**Task goal**
Number of lines below with "Choose": work it out and reply with that number only.

**Available data**
#####

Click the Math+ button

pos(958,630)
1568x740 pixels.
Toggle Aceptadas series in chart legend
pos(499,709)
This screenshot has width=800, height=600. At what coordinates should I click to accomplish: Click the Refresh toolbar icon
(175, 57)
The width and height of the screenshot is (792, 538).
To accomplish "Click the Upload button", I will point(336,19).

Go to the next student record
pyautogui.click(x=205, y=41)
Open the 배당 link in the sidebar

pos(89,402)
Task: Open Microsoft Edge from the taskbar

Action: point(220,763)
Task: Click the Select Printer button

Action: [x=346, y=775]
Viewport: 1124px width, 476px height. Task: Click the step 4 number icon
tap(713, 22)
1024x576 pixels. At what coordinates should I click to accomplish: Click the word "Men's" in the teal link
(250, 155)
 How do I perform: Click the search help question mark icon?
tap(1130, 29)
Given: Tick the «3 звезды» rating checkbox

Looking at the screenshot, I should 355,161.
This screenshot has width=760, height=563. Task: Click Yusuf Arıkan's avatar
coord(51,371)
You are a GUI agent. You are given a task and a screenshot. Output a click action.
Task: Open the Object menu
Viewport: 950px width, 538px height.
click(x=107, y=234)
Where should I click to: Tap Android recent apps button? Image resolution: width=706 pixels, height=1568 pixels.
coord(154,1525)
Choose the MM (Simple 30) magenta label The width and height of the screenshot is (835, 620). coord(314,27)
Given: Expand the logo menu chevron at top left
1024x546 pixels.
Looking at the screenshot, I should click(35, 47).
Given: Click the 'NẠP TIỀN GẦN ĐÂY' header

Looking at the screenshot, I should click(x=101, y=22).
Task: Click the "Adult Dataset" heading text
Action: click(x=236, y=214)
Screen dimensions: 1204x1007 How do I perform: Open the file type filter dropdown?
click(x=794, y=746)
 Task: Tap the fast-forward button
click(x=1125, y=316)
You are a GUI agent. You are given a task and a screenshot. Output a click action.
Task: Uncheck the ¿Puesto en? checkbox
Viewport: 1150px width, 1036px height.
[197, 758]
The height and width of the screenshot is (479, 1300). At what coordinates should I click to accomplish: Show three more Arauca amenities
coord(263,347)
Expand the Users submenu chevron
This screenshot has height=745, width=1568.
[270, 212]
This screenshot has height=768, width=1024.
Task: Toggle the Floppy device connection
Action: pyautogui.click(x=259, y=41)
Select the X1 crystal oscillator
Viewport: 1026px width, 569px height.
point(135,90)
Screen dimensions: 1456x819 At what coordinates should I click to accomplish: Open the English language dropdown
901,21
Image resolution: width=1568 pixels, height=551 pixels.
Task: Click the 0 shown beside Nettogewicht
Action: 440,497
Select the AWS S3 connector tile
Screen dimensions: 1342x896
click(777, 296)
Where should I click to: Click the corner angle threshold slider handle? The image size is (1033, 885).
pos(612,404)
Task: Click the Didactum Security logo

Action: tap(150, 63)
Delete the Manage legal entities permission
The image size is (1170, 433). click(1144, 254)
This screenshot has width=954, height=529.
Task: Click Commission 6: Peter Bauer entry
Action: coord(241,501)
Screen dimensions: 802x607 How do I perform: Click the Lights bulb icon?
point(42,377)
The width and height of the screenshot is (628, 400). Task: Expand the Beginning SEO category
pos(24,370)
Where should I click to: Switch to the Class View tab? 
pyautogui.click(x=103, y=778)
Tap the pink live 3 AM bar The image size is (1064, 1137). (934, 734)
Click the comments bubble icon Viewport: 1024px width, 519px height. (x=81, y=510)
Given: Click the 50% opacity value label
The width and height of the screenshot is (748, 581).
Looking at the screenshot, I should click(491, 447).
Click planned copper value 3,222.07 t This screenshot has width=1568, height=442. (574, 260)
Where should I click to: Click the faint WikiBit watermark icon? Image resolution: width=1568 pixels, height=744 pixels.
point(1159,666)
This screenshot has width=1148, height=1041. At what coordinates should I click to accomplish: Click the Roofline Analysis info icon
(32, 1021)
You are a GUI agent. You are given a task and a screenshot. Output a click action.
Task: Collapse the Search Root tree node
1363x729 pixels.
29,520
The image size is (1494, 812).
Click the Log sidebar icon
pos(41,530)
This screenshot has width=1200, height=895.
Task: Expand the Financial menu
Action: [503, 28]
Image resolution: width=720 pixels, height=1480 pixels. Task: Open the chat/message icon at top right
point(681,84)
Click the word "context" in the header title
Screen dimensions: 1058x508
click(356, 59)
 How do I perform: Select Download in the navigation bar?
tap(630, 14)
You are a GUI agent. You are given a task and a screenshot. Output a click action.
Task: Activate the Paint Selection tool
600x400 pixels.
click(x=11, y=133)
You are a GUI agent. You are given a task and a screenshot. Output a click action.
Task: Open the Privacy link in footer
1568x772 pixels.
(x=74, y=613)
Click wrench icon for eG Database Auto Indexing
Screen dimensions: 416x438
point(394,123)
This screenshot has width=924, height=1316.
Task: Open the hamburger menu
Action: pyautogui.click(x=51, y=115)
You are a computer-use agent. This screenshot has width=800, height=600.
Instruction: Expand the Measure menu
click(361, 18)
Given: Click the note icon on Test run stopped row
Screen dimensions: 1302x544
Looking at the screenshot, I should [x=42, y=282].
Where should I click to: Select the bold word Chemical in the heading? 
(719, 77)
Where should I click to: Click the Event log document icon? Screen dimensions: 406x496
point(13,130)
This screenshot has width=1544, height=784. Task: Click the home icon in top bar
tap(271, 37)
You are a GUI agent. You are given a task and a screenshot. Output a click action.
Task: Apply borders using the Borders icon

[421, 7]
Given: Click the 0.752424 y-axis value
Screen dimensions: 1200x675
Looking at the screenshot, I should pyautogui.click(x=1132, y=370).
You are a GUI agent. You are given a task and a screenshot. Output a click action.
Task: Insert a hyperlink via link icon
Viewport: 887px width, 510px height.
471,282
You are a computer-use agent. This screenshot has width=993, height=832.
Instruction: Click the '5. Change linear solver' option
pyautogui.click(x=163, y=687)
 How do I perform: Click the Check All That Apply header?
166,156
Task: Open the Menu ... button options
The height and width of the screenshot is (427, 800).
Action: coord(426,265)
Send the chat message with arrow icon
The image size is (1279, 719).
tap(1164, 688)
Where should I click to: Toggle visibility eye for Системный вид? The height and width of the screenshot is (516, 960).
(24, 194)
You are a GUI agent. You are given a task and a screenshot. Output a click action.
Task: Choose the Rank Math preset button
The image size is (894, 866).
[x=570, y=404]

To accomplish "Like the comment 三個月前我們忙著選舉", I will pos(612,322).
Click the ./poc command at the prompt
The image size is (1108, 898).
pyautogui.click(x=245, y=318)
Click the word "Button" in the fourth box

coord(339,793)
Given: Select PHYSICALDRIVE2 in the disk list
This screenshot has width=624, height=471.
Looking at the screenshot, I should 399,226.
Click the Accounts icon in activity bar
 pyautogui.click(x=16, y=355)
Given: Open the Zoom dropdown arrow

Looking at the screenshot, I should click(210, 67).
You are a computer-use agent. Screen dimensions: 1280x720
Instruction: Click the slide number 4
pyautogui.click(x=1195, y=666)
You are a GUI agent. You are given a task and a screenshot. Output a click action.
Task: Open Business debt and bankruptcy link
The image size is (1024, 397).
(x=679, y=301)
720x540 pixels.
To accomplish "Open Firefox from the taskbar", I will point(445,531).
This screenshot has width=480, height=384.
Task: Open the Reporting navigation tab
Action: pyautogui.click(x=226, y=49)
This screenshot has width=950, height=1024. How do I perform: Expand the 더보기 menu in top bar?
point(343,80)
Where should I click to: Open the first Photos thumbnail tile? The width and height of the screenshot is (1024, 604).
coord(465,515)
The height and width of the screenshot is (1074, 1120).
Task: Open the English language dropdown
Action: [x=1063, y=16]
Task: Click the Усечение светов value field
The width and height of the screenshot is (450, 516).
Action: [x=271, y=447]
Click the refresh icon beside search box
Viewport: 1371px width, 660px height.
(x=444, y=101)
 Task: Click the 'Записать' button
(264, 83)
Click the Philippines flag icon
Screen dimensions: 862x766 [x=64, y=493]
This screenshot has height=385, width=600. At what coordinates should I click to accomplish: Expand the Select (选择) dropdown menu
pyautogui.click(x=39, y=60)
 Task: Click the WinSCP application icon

#####

**Exercise response**
2